This BFN hit my husband really hard. I had already told him I was pretty sure the cycle hadn’t worked, but having a small amount of familiarity with my thought patterns he wrote that off as pessimism. I got (embarrassingly, violently) sick right in the middle of our Passover seder, and he convinced himself that it was a pregnancy symptom instead of, you know, a microorganism. I was really a little surprised this weekend when he told me how upset he was. I wish there was something I could do to make it easier for him. I wish I could tell him that this is going to have a happy ending.
We are going to take a month off from treatments to recover and to think about what to do next. Certainly there comes a point at which IUI has to be abandoned — but how do we know when we’ve gotten there? Is three enough? Have we tried hard enough? I feel like I’m nine years old, asking my mom if my room is clean enough yet. And three IUIs is not the whole story, not by a long shot. There is the three and a half years before the IUIs, not to be held up as equal but not to be forgotten either. There is the niece, and the other niece, and the nephew, and the friends’ kids conceived, born, and sent off to preschool since we decided to have a baby.
That’s what we said to each other: Let’s have a baby. As though you can just … have one. As though that’s something you can decide.
Have we tried hard enough? Do we deserve it yet?
My husband is ready to move on to IVF. Like I said, this BFN really tore him up, and he looks at the odds for IUI and finds he is wholly uninterested in any more of this. He’s ready to put all the eggs in one petri dish.

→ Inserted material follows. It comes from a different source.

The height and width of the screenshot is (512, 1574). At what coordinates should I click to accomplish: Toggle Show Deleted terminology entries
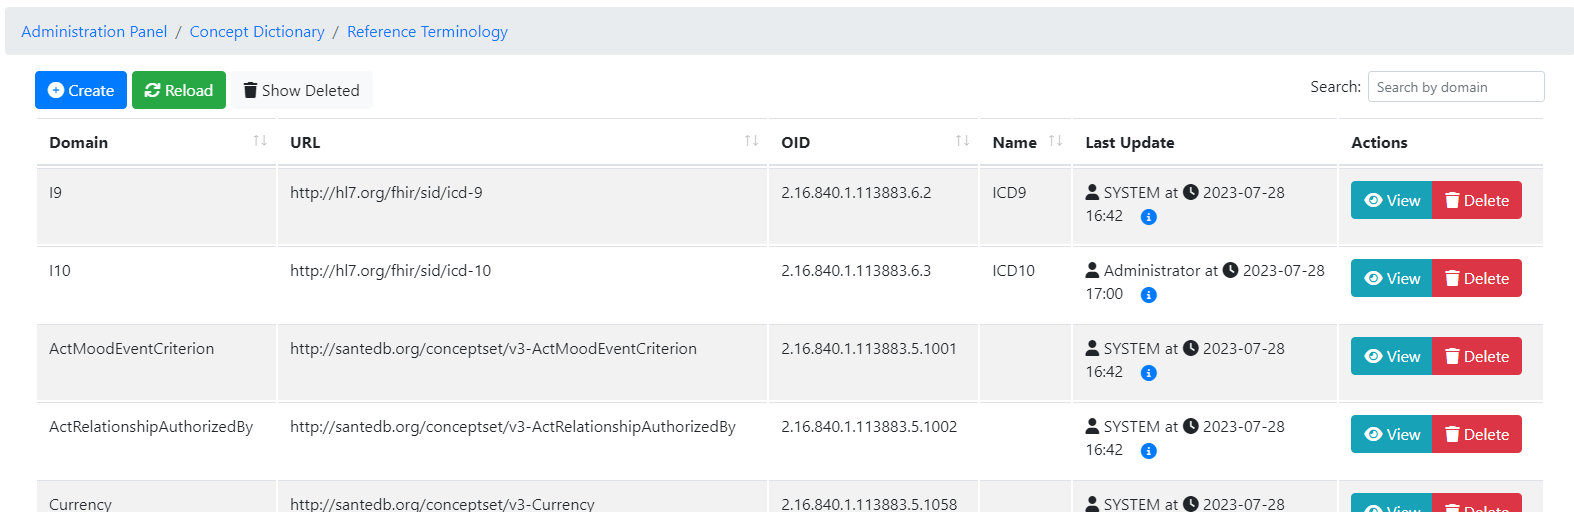[x=301, y=90]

Some boring, but necessary, arithmetic: if I keep working at my current job and put all my wages into making payments, it will take me about a year to pay off a $15,000 IVF attempt. This does not sound unreasonable to me. Unlike the last time we were looking at IVF, it is a realistic possibility now. A realistic possibility that I have to deal with as more than a distant thought experiment. I have to consider this, and come to a rational decision, and then act on it. Making this decision feels like too much to ask. (Haven’t we tried hard enough?)
That’s why we’re taking a breather. We (OK, I) have to think about what’s next, and I need to do it with a clear head and that means not being in the middle of a cycle. Also I really, really need at least a few weeks in which nobody shoves anything past my cervix.